Neither town has its own police force and both have asked the county for help. Their councils have offered the sheriff’s office buildings to serve as substations which would be manned by a deputy permanently assigned there.
With limited manpower that’s already stretched thin, the sheriff’s office is unable to grant these requests. It will, however, make use of the buildings for law enforcement activities giving the towns at least half of their requested loaves.
That’s not enough.
Lockhart’s substation would be located near the town hall an area that in recent years has become the scene of a great deal of criminal activity. Between the town hall and the substation is the town’s basketball court and public parking area. The town’s community park/playground are next door to the town hall. These facilities are supposed to be for public recreation and family outings but in recent years have attracted a decidedly unwanted crowd.
Drug dealers, vandals and other criminals have apparently found the area to be quite conducive to their activities. They don’t have to worry about the cop on the beat coming by to roust them because there isn’t one. Yes, residents can call 911 or the sheriff’s office but by the time a deputy gets there the hoodlums have slithered back into their holes to wait until the coast is clear. Then it’s back to business as usual, selling drugs, destroying property and generally making the community unpleasant and unsafe.

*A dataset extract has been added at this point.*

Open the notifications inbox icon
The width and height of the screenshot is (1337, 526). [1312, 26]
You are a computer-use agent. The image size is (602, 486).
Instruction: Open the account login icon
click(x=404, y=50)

That’s sad because the mayor, council and people of Lockhart have done a great deal in recent years to improve their community. From new infrastructure to the new park/playground to efforts at general cleanup and beautification and fund-raisers for other community improvements, Lockhart has been working to make itself a better place to live. Those efforts should not be undermined by hoodlums allowed to run wild due to a lack of a law enforcement.
Carlisle has also worked to improve itself, hosting a social at the town hall for its elderly residents; assisting the Salvation Army in distributing food to needy families; and helping bring an ethanol plant to the county. These positive developments have been overshadowed by a recent incident involving gang violence. Many of the nearly 30 people arrested in connection with the shooting aren’t even from Carlisle, they just made it the latest battlefield of their criminal feud. Would they have done so had there been a deputy on the duty at the town hall and/or patrolling the streets?
What makes this really tragic is that Carlisle and Lockhart are usually low-crime areas. No community is completely free of crime but small towns where everybody knows everybody are less likely to produce the kind of crime as larger, more anonymous urban areas. Carlisle and Lockhart have benefited from this and it would be a shame to see it lost.
The sheriff’s office does its best to protect and serve Carlisle and Lockhart. It’s hampered, however, by a lack of resources, personnel and by the sheer size of this county. It needs more deputies and equipment to establish a permanent presence in Carlisle and Lockhart while fully protecting the rest of the county.
This means more money and that’s probably not going to happen given the tight budget year the county is facing. Next year, the sheriff’s office should ask Union Council for money to establish fully operational substations in Lockhart and Carlisle and council should give it to them. Otherwise Lockhart and Carlisle could change from pleasant, forward-looking communities into sanctuaries for hoodlums. That would cost this county a lot more than the money we’d spend on a couple of extra deputies.